Segment Open
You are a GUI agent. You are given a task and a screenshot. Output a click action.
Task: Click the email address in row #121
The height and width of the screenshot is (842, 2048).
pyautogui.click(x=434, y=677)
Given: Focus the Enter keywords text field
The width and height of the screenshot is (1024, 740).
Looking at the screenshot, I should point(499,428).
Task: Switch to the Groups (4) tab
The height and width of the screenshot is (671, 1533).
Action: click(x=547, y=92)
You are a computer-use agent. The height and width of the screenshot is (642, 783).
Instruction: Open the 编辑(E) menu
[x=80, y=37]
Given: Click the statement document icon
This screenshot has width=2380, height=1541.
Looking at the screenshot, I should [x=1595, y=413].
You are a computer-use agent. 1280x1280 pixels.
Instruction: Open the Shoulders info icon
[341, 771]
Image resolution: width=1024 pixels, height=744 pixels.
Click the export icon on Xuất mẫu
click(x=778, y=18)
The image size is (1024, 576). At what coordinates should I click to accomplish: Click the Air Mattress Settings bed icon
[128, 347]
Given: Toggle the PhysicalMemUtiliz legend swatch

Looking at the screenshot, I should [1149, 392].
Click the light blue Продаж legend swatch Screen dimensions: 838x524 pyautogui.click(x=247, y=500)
Segment Closed
[Required action]: The expected output is the run of lines from the one that includes "You are a computer-use agent. The" through the end of the listing above, exactly as they stand.

[Answer space]:
You are a computer-use agent. The height and width of the screenshot is (642, 783).
Instruction: Open the 编辑(E) menu
[x=80, y=37]
Given: Click the statement document icon
This screenshot has width=2380, height=1541.
Looking at the screenshot, I should [x=1595, y=413].
You are a computer-use agent. 1280x1280 pixels.
Instruction: Open the Shoulders info icon
[341, 771]
Image resolution: width=1024 pixels, height=744 pixels.
Click the export icon on Xuất mẫu
click(x=778, y=18)
The image size is (1024, 576). At what coordinates should I click to accomplish: Click the Air Mattress Settings bed icon
[128, 347]
Given: Toggle the PhysicalMemUtiliz legend swatch

Looking at the screenshot, I should [1149, 392].
Click the light blue Продаж legend swatch Screen dimensions: 838x524 pyautogui.click(x=247, y=500)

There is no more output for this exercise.